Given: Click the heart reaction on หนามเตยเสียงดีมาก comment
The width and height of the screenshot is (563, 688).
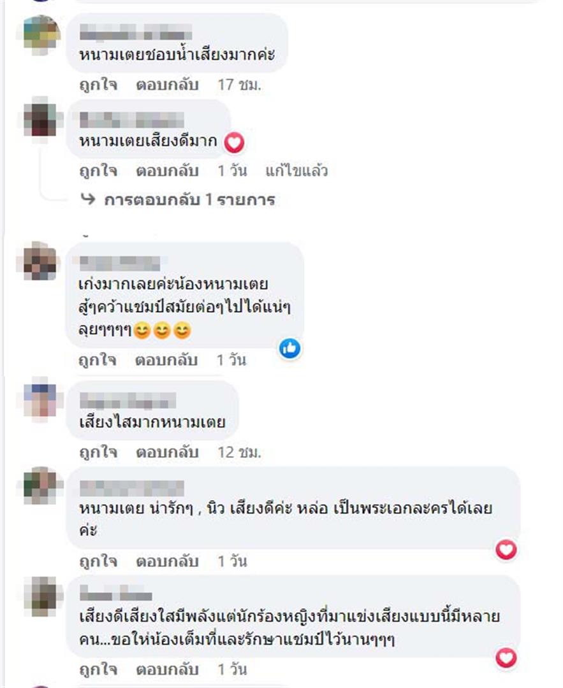Looking at the screenshot, I should 234,143.
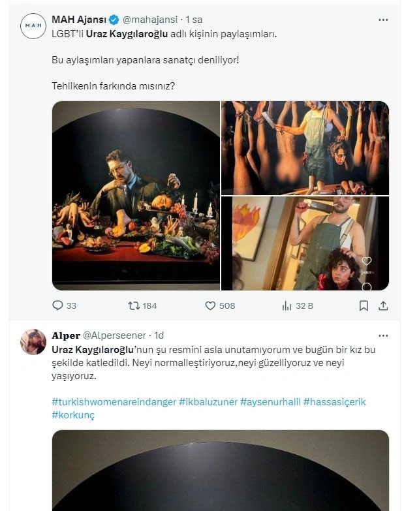Image resolution: width=404 pixels, height=511 pixels.
Task: Reply to the MAH Ajansı tweet
Action: [x=57, y=305]
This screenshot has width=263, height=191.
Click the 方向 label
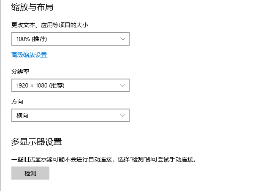pyautogui.click(x=17, y=101)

++++++++++++++++++++

Rewrite all the records above, swapping "label" for "tab" and keeping everything else the same. Leave the pictures out.

▶ [RESULT FOR THIS TASK]
Given: Click the heart reaction on หนามเตยเสียงดีมาก comment
The width and height of the screenshot is (563, 688).
Looking at the screenshot, I should 234,143.
Image resolution: width=404 pixels, height=511 pixels.
Task: Reply to the MAH Ajansı tweet
Action: [x=57, y=305]
This screenshot has width=263, height=191.
Click the 方向 tab
pyautogui.click(x=17, y=101)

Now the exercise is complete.